Health Mistakes No Women Over 40 Should Make — Eat This Not That

By Ghuman

Introduction

As women age, their bodies go through many changes. It is important to make sure that you are eating the right foods to keep your body healthy and strong. Eating the wrong foods can lead to health problems and even diseases. This article will discuss some of the health mistakes that no women over 40 should make when it comes to their diet. We will look at what foods to avoid and what foods to eat instead. By following these tips, you can ensure that you are eating the right foods to keep your body healthy and strong.

Health Mistakes No Women Over 40 Should Make — Eat This Not That

As women age, their bodies go through a variety of changes. It’s important to be aware of these changes and make sure you’re taking the necessary steps to stay healthy. Here are some of the most common health mistakes women over 40 should avoid:

1. Not Eating Enough Fruits and Vegetables

Fruits and vegetables are packed with essential vitamins and minerals that are important for overall health. Eating a variety of fruits and vegetables can help reduce the risk of chronic diseases, such as heart disease and cancer. Aim to eat at least five servings of fruits and vegetables each day.

2. Not Getting Enough Exercise

Regular physical activity is important for maintaining a healthy weight and reducing the risk of chronic diseases. Aim to get at least 30 minutes of moderate-intensity physical activity on most days of the week. This can include walking, jogging, swimming, or biking.

3. Not Drinking Enough Water

Staying hydrated is essential for overall health. Aim to drink at least eight glasses of water each day. This can help keep your skin looking healthy and reduce the risk of dehydration.

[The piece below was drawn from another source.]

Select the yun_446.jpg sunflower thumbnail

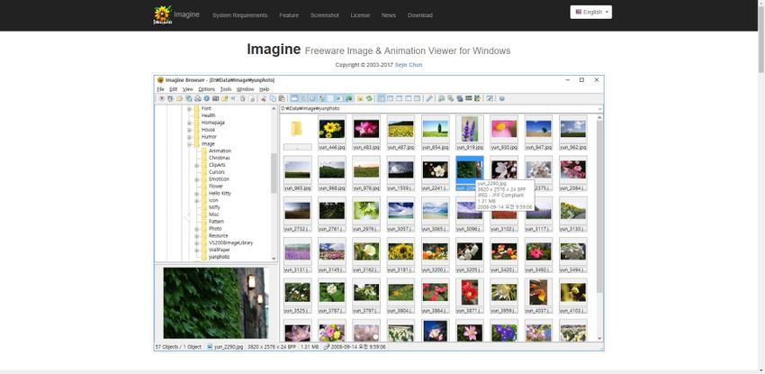(x=331, y=130)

4. Not Getting Enough Sleep

Getting enough sleep is important for maintaining a healthy weight and reducing the risk of chronic diseases. Aim to get at least seven to eight hours of sleep each night. This can help you feel more energized and alert during the day.

5. Not Eating Enough Protein

Protein is an important nutrient for maintaining muscle mass and reducing the risk of chronic diseases. Aim to eat at least 0.8 grams of protein per kilogram of body weight each day. This can include lean meats, fish, eggs, beans, and nuts.

6. Not Taking Supplements

As women age, their bodies may not be able to absorb certain vitamins and minerals as efficiently as before. Taking a multivitamin or other supplements can help ensure you’re getting the nutrients you need. Talk to your doctor about which supplements are right for you.

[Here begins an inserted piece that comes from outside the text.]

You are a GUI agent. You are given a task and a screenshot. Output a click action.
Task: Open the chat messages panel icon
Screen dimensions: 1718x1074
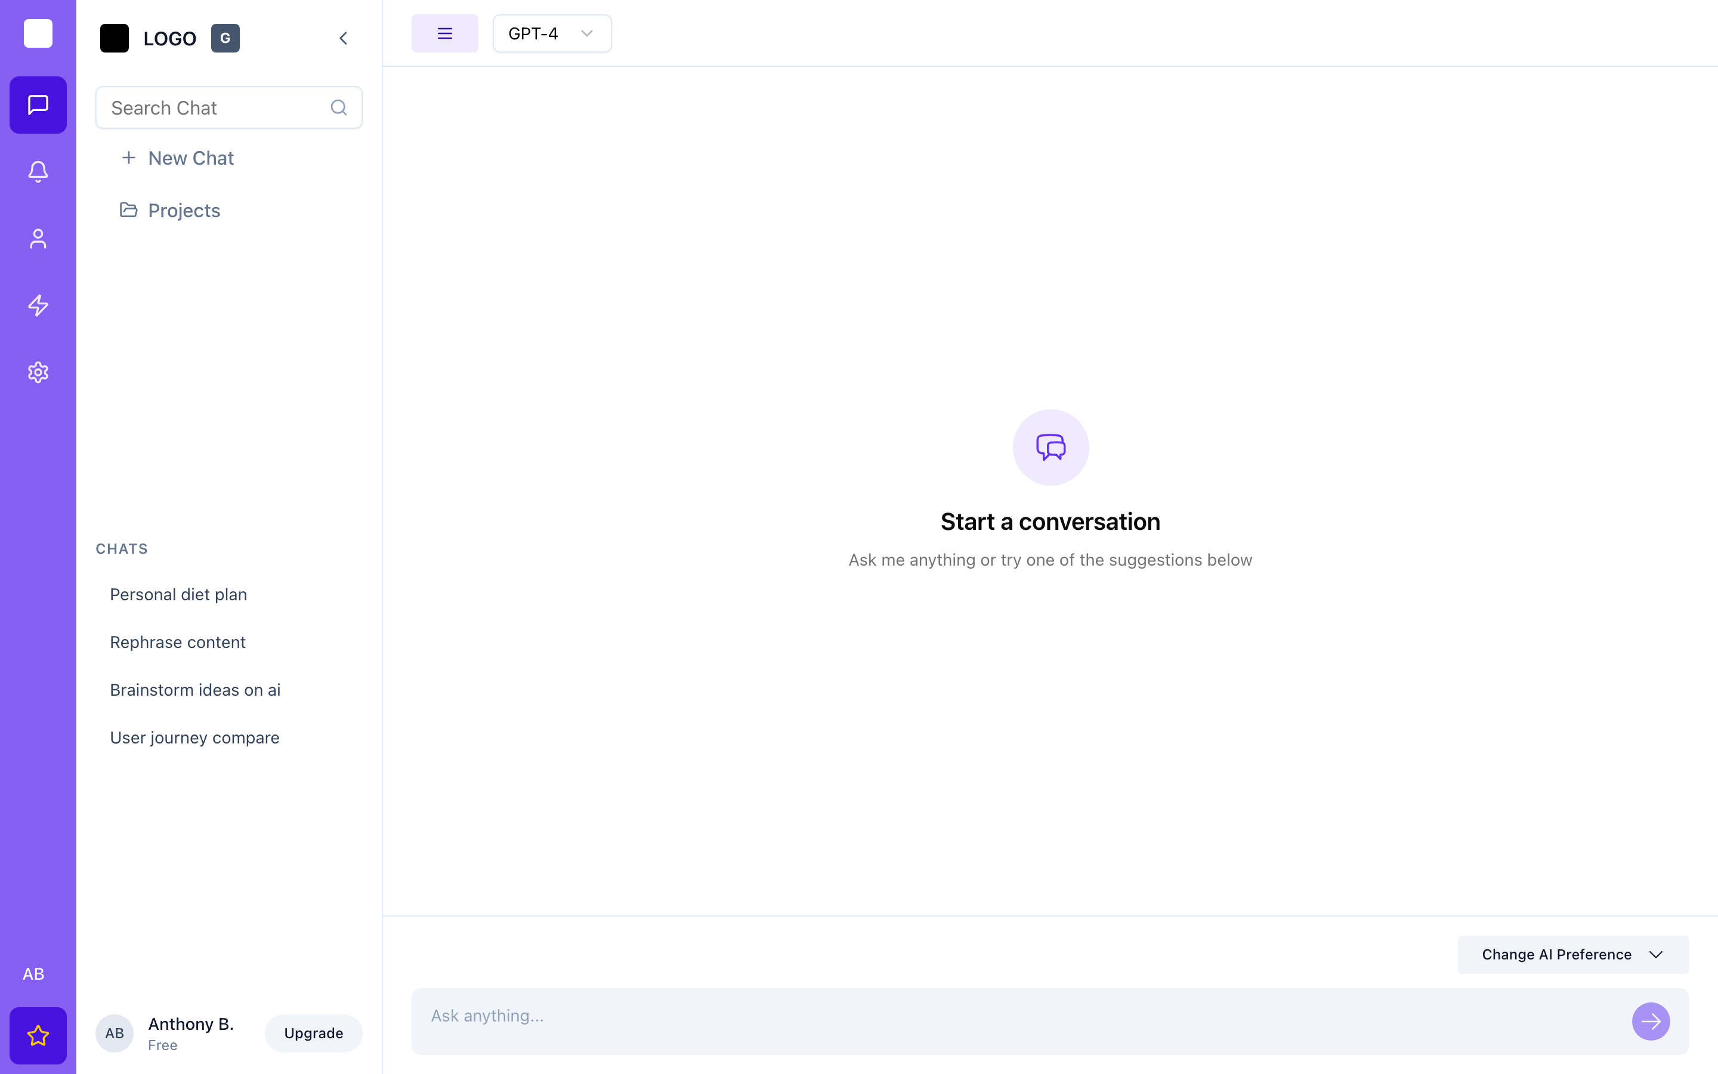pos(38,105)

7. Not Seeing Your Doctor Regularly

Regular check-ups with your doctor are important for maintaining good health. Make sure to schedule regular check-ups and screenings to stay on top of your health. This can help detect any potential health issues early on.

By avoiding these common health mistakes, women over 40 can stay healthy and reduce their risk of chronic diseases. Eating a balanced diet, getting regular exercise, and seeing your doctor regularly are all important steps for staying healthy.

Your 40s should be filled with years of good health, celebrating accomplishments and taking time to enjoy the life you’ve built. But it’s also a time when you have to worry about breast cancer screenings, perimenopause and hormonal changes. To ensure you’re living your best decade ever ditching bad health habits is a must and experts we spoke with recommend stop doing the following ASSP.  Read on—and to ensure your health and the health of others, don’t miss these Sure Signs You’ve Already Had COVID.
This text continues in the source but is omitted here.